MEIRA, Silvio A. B. A lei das XII tábuas: fonte do direito público e privado. Rio de Janeiro: Forense, 1972.
MONTEIRO, Washington de Barros. Curso de direito civil : parte geral. 33.ed. São Paulo: Saraiva, 1995.
PEREZ, Maria da Glória. A prescrição no direito do trabalho.
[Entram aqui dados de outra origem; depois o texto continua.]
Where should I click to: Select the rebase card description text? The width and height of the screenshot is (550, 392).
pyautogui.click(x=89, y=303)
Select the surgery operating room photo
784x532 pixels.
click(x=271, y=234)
Estudo do instituto da prescrição relativamente às relações de emprego individuais, no âmbito da Constituição de 1988. Monografia de conclusão de curso a ser apresentada à banca da Faculdade de Direito de São Bernardo do Campo. Professor orientador: Professor Doutor Marcelo José Ladeira Mauad. Agosto de 2008.
RODRIGUES, Silvio. Direito Civil. Direito das Coisas. 16.ed. São Paulo: Saraiva, 1987.












IV – ANEXO
TRIBUNAL DE JUSTIÇA DO ESTADO DE SÃO PAULO
10ª Câmara - Direito Privado
APELAÇÃO COM REVISÃO
COMARCA: Presidente Prudente
Valor: R$ 1.000,00
Juiz de 1ª Instância: Paulo Gimenez Alonso
Processo de 1ª Instância: 1011/2001
Vara/Comarca: 2ª Vara Cível da Comarca de Presidente Prudente.
Apelante: E. P. da Silva
Apelado: L. J. T. Martins e outros

ACÓRDÃO
USUCAPIÃO - Exercício de posse sem animus domini - Requisito indispensável - Comprovação documental de relação locaticia entre as partes - Pleito de despejo por falta de pagamento proposto pelos apelados em apenso - Afirmação da apelante de cessação do pagamento de aluguéis - Motivo para desfazimento da locação - Improcedência do pleito de usucapião e procedência do pleito de despejo inevitáveis -Apelo desprovido.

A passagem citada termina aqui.